─── EXERCISE INPUTS

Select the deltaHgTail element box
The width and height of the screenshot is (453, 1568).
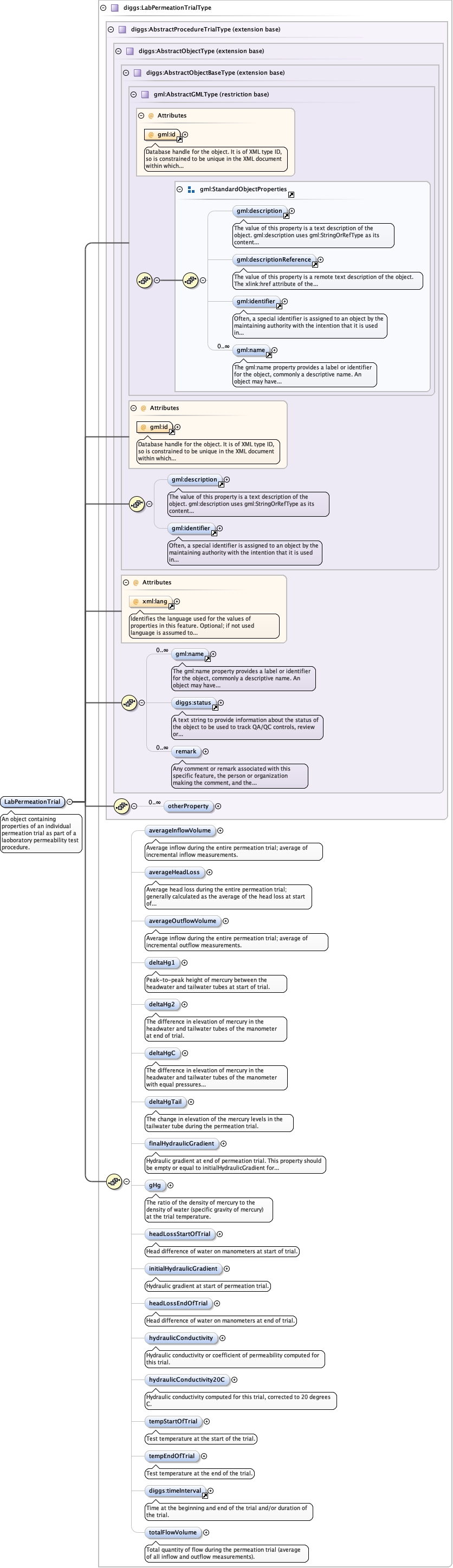click(x=165, y=1101)
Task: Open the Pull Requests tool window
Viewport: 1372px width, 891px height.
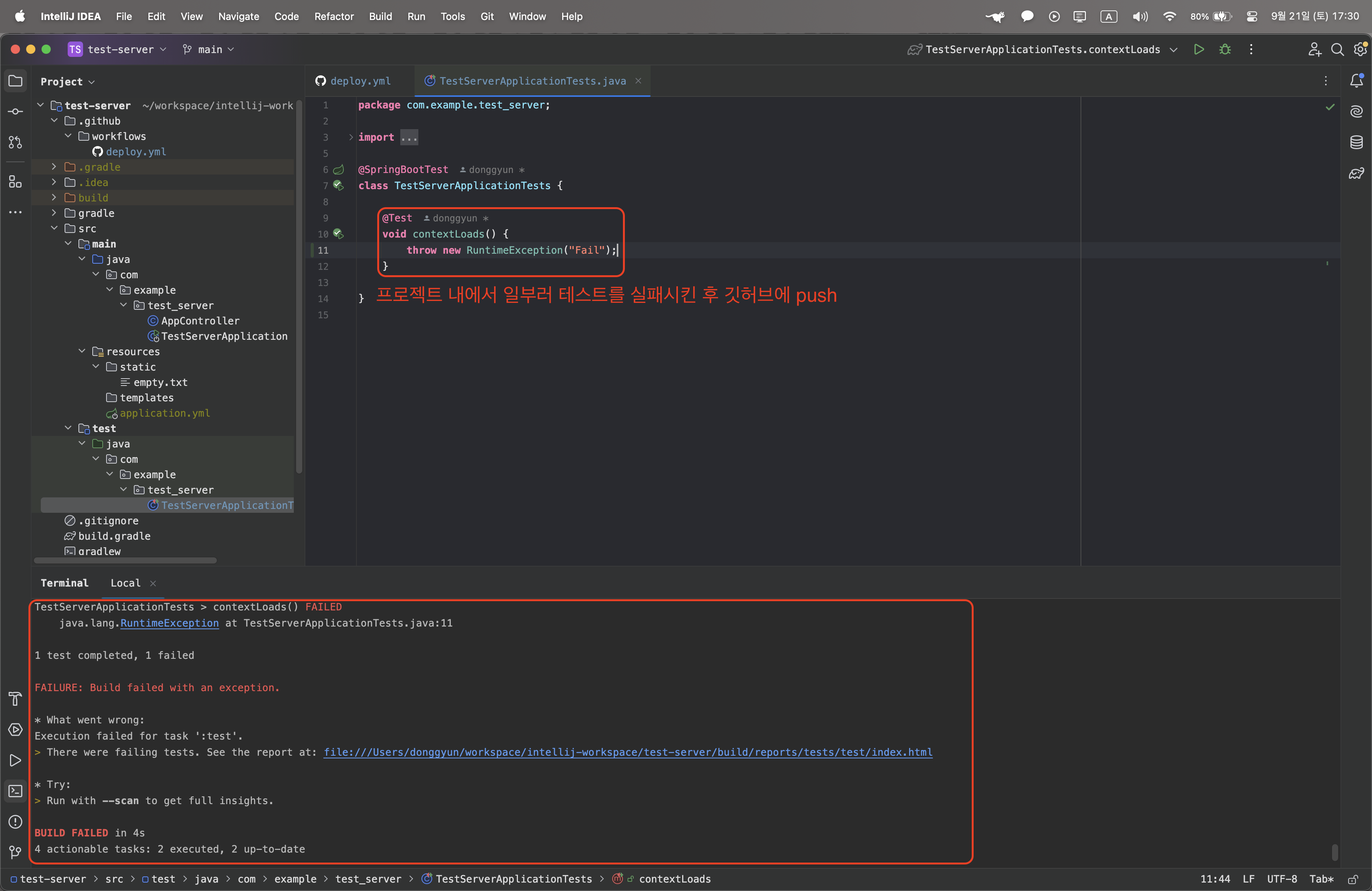Action: click(x=15, y=142)
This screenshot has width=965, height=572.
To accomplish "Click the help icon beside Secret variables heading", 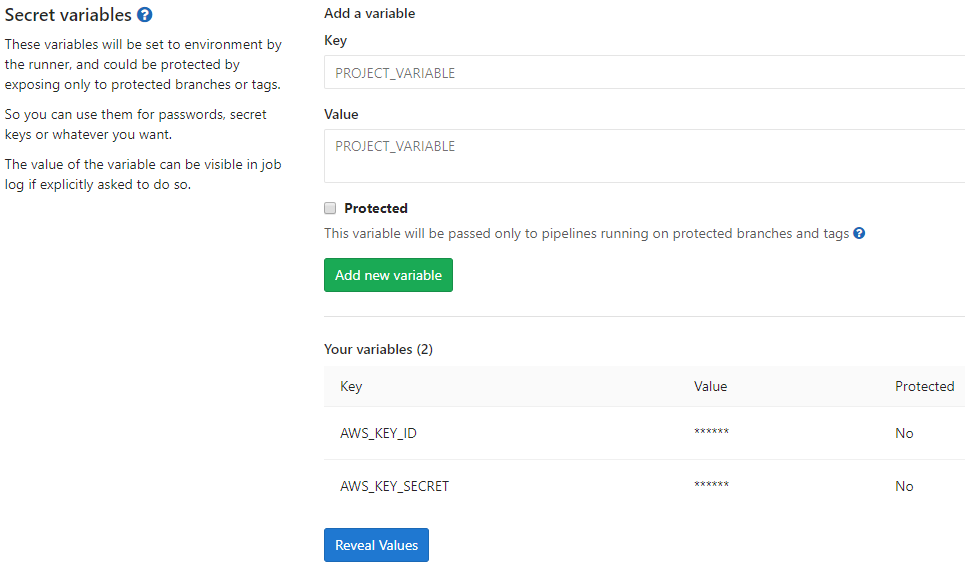I will coord(145,15).
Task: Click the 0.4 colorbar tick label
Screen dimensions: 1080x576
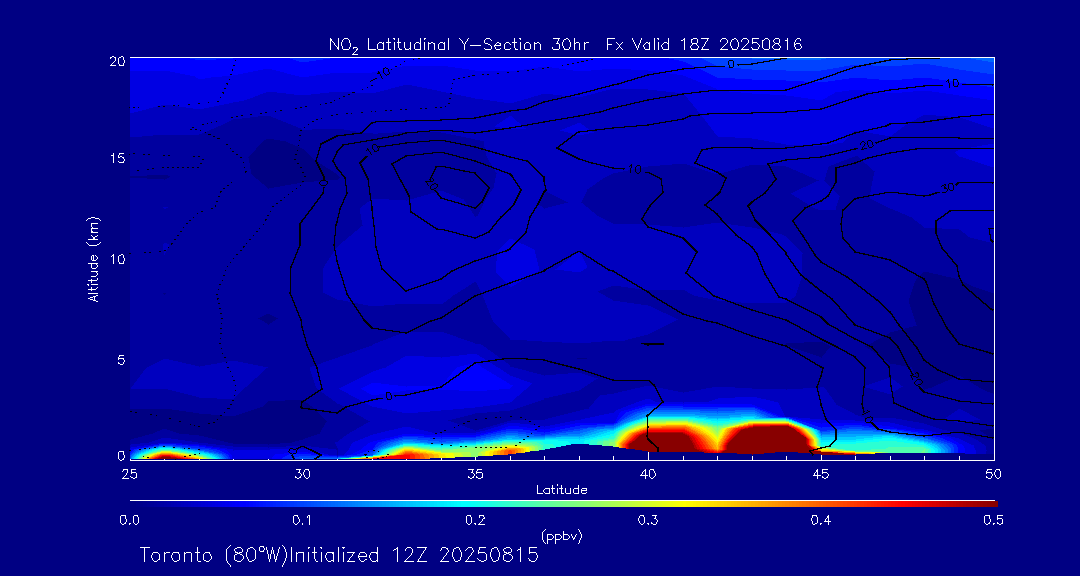Action: pos(821,520)
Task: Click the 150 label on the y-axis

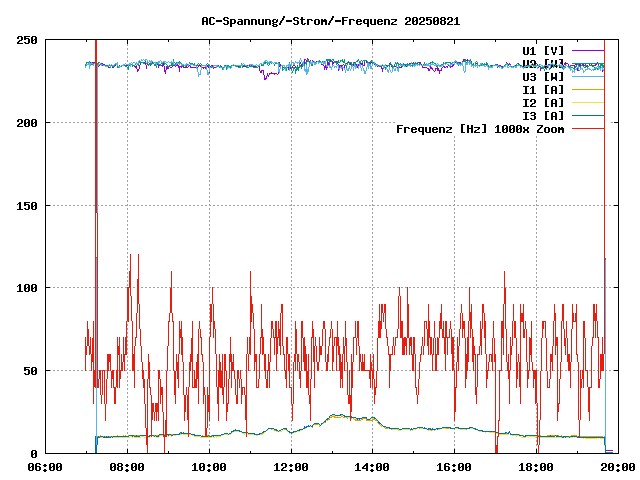Action: [27, 205]
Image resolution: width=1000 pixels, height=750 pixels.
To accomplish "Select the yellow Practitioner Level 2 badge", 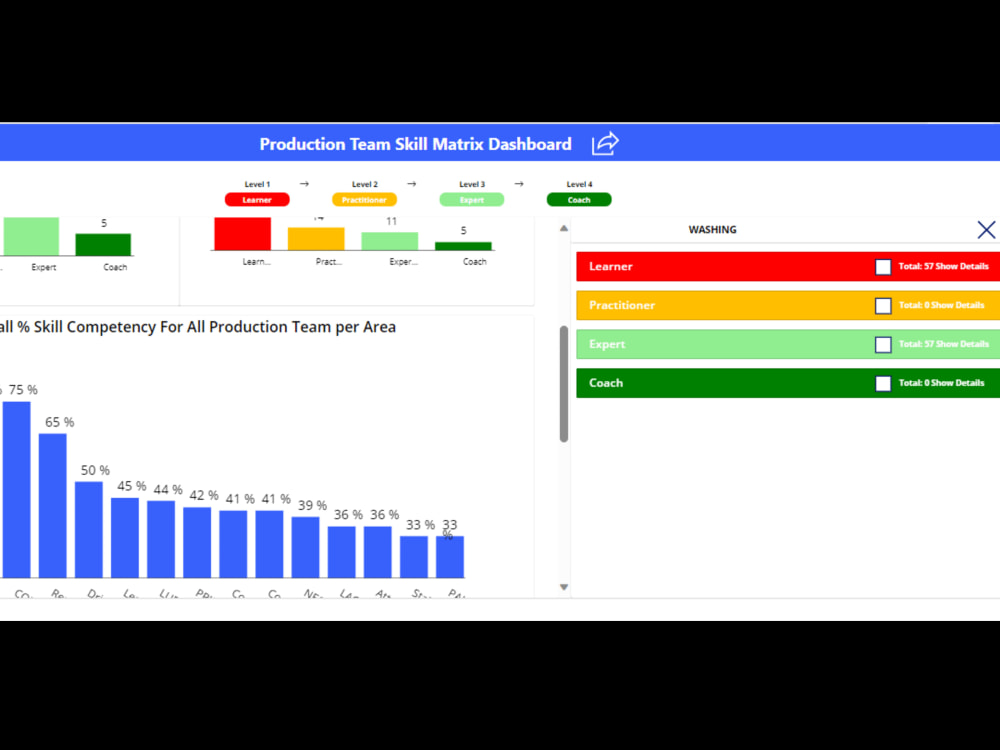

──────

» **WHAT TO PRODUCE**
Report each line of the entries above that contains the word "Task".

» **REPLY TO THE EXERCISE**
Task: Open the Pull Requests tool window
Task: Click the 0.4 colorbar tick label
Task: Click the 150 label on the y-axis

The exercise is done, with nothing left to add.